In 1995, when Richard Cheney left the Department of Defense, he did not simply sit around and draw unemployment checks.  No, Richard Cheney, despite having no previous business experience nor expertise in the oil or the construction business, overcame these obstacles to gain the position of CEO of Halliburton Co., one of the biggest oil-service companies in the world.  In this capacity he was able to move Halliburton up from 73rd to 18th on the Pentagon’s list of top contractors.  It shows you what hard work can accomplish without recourse to exploiting the public purse.  Now Mr. Cheney is worth several hundred million dollars.

Then consider the people who run the investment banks.  When they faced bankruptcy, they didn’t give up and go on the dole; no, they saved the economy by shrewdly applying the money that the government and the Federal Reserve invested with them, so that in no time they were able to restore their seven-figure salaries and their bonuses.  Again, it just took individual initiative and hard work to do what they did.  They did not depend on the government to tell them what to do; instead, they displayed their independence of government welfare, and they went out and provided for themselves.

As far as the unfortunate effect on the concept of democracy (whatever democracy actually is) of universal suffrage, which extends the vote to more of the American booboisie, remedies are at hand.  By giving corporations the right as “persons” to spend as much money as they want to back their candidates, corporations will have even more to say as to who runs for office, and who gets elected, as it takes an enormous amount of money to run for office these days.  This will ensure that the uninformed voters inhabiting the welfare class will only be able to select from the candidates of either party who, for the most part, have been vetted by big corporate money interests.  This, along with the corporations’ demonstrated ability to get their way with members of the government through extensive lobbying efforts, will pretty well keep the lower classes from indulging in the unfair practice of redistributing the wealth the upper classes have extracted from the economy when they get together in their boardrooms and decide what their share of the corporate earnings will be.

So, in regard to Chilton Williamson’s claim that liberal democratic capitalism doesn’t work, I would argue that it has worked pretty well these past 40 years for the one percent of the richest Americans.  Anyway, at best democracy is a liberal mirage, and unregulated free-market capitalism is a liberal illusion.

Now here’s a thought: Is it possible that democracy erodes the life of both the upper and lower classes?

—Robert Charron

Raleigh, NC

 

Roeser Remembered

Thank you for the Tom Roeser obit (by Fr.
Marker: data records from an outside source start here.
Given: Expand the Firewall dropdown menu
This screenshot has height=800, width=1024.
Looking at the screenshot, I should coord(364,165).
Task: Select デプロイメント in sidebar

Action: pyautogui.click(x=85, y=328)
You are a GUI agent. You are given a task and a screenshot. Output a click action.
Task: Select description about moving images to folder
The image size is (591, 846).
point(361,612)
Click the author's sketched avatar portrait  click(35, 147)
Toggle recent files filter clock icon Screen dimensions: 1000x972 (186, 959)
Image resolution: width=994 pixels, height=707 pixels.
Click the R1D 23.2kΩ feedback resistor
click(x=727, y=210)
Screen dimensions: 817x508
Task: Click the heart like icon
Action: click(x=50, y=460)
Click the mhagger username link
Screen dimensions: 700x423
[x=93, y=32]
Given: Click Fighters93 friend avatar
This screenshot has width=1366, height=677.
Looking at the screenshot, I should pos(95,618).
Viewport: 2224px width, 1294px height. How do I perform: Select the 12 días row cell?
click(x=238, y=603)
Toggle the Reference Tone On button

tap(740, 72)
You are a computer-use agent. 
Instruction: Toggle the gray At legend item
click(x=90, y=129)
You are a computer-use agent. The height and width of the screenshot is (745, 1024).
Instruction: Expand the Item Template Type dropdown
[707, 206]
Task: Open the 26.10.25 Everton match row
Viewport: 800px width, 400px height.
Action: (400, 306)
Anthony Brankin, Cultural Revolutions, August).  Back in the day I worked closely with Tom in front-line pro-life political action.

It was during the heady times of single-issue campaigns: electing stalwarts like Bob Dornan and relishing such “upset” defeats (upsetting you-know-who) as Sen. John Culver in 1980.  Tom was a delight to talk to—not only because he could spin funny and poignant tales from the campaign trail, but because he served as a treasure trove of insightful political strategy and tactics.  I’ll miss his hearty laughs: They were particularly infectious because he enjoyed his own jokes.